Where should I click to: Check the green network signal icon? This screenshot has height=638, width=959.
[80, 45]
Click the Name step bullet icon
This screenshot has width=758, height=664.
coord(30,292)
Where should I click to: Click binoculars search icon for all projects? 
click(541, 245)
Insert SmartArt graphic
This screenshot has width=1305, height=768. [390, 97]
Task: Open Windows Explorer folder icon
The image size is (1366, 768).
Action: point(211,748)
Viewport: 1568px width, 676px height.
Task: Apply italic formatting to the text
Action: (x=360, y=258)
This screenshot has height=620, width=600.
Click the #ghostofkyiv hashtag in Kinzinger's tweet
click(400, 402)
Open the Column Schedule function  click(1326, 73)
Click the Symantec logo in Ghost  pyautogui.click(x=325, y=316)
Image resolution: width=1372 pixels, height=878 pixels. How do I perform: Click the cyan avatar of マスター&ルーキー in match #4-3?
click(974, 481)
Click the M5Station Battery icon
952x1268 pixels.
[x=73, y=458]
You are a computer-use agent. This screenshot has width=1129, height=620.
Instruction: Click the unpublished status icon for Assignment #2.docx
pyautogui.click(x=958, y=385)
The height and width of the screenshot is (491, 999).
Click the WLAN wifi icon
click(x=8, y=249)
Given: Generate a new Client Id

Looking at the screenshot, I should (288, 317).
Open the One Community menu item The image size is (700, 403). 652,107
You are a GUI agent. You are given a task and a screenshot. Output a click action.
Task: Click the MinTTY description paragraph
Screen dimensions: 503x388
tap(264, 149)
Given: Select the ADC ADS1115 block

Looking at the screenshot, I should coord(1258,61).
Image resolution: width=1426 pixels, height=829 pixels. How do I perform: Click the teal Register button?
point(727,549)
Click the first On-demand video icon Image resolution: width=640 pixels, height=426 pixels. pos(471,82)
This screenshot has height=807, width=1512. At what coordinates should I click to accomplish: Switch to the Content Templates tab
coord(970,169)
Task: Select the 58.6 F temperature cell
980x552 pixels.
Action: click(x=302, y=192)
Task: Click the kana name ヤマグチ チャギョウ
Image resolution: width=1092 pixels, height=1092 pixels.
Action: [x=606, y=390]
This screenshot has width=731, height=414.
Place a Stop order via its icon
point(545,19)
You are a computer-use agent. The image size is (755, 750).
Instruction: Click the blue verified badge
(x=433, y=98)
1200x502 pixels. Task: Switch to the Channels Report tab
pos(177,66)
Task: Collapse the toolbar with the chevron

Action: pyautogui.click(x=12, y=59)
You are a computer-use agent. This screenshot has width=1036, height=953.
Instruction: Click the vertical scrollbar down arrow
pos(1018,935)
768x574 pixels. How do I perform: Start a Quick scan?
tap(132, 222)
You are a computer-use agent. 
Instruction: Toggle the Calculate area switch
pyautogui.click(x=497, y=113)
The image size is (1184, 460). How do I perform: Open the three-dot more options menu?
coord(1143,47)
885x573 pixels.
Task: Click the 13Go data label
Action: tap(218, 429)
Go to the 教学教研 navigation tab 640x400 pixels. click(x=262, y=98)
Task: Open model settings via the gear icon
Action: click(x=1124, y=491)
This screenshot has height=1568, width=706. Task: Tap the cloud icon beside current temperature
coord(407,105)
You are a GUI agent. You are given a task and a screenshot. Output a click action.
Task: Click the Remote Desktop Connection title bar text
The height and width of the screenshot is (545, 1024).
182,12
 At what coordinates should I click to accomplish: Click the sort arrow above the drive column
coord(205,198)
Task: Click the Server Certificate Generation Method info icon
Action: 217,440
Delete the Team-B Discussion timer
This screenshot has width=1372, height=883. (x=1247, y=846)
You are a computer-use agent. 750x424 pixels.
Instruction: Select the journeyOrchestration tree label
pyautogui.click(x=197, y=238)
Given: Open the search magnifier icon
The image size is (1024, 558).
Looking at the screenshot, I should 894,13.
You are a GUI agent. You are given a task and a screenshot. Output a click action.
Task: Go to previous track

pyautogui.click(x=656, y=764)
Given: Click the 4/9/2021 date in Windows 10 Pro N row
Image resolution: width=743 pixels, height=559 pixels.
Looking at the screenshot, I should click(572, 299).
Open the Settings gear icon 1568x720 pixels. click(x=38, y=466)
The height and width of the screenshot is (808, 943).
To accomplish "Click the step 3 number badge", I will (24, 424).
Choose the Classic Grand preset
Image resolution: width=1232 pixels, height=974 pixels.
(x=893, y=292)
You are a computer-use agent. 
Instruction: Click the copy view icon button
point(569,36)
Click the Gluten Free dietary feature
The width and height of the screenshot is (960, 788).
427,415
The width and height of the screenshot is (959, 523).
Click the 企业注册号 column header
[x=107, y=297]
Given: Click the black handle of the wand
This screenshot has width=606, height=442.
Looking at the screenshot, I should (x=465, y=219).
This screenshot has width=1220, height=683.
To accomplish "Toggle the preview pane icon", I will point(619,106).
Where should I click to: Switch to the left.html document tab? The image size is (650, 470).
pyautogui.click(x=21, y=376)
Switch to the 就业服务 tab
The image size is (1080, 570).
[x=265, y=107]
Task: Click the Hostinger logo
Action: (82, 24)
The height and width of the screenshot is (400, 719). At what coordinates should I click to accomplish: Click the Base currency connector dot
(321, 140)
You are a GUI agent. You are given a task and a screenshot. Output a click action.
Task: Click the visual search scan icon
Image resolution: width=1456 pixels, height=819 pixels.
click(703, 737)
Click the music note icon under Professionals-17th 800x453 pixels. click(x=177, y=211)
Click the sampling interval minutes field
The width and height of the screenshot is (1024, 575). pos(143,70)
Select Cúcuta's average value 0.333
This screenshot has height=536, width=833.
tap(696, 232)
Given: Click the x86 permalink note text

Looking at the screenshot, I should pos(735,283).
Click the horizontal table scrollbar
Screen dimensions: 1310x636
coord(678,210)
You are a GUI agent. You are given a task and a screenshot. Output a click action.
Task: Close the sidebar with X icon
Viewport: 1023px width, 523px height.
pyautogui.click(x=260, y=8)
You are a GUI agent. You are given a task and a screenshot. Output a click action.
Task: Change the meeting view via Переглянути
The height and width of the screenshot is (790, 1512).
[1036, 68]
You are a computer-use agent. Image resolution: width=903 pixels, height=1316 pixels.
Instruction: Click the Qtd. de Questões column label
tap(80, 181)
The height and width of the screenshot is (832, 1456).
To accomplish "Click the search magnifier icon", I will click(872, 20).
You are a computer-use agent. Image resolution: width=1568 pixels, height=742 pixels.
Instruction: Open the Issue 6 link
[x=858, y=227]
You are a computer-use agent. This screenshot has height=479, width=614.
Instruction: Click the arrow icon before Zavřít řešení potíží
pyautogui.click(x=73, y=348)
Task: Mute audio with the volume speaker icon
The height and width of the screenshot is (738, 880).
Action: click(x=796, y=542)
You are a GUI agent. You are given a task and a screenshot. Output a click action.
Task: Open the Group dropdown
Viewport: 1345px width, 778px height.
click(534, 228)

◆ **TASK DETAILS**
Search the entries for the word "will", then list each line that holds it.

◆ **ANSWER BOX**
To accomplish "Click the step 3 number badge", I will (24, 424).
To accomplish "Toggle the preview pane icon", I will point(619,106).
To accomplish "Click the search magnifier icon", I will click(872, 20).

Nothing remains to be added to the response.